Vice President Joe Biden today told a group of 400 women leaders from the YWCA that Republicans - and by implication, presumptive GOP nominee Mitt Romney - are undermining efforts to get more women back to work and close the gender gap.

"Notice how some are bleeding over how women are the most damaged by this godawful recession we've been having," Biden said, making a veiled reference to Romney and the RNC, which have been hammering President Obama for higher net job losses among women during his first term.

"There's something we can do about it, because guess what? Three quarters of all the teachers who got laid off are women and they have families," he said, having noted that Obama's budget blueprint calls for an infusion of cash to states to boost hiring at schools. Republicans oppose the spending measure.

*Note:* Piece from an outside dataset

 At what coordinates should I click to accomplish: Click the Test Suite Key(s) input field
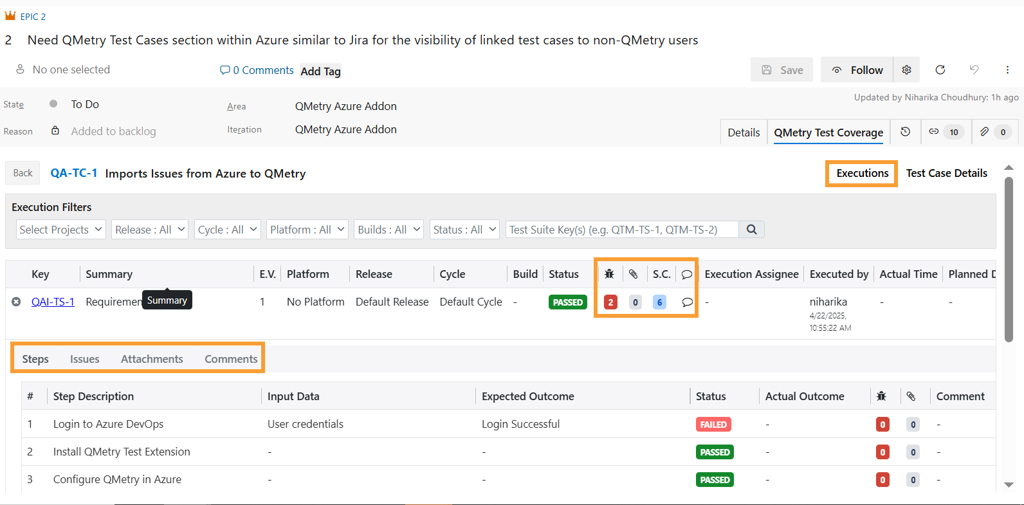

"Because you're out there every day, you know that women aren't only concerned about so-called 'women's issues.' You know the economy is a women's issue. And restoring the middle class is a women's issue. And I've got to tell you, I think this fight has only just begun," he said.

"The other team is taking on virtually every one of the initiatives you and I and the president fought so hard to establish to give girls and women  a better chance to level the playing field…. The other team in Congress has signed on to a thing called the Ryan Budget, which would either eliminate or eviscerate some of the things we fought for."

The vice president repeatedly exhorted his audience to help lobby Congress to reauthorize the Violence Against Women Act, a law he originally wrote and sponsored as a U.S. Senator from Delaware in 1994.  The measure - currently set to expire on Sept. 30 - has been reauthorized several times with bipartisan support but has become an election-year lightning rod.

A Democratic-sponsored bill extending more than $650 million to programs aimed at preventing crimes against women and boosting investigations of domestic violence cases passed the Senate last week, including support from 15 Republicans.  The GOP-controlled House is writing its own version of the bill.

"We have one more hurdle, one more real hurdle, and that's the House of Representatives," Biden said. "And we need your help here. And we need your help with making sure that, as my mom would say, the Real McCoy passes - the real Violence Against Women Act."

"Imagine the message it would send if this is not reauthorized.  Ask yourself, what message would it send to every one of our daughters, every woman imprisoned in her own home?" he said. "Ask yourself, would it say to them if we didn't reauthorize this law?"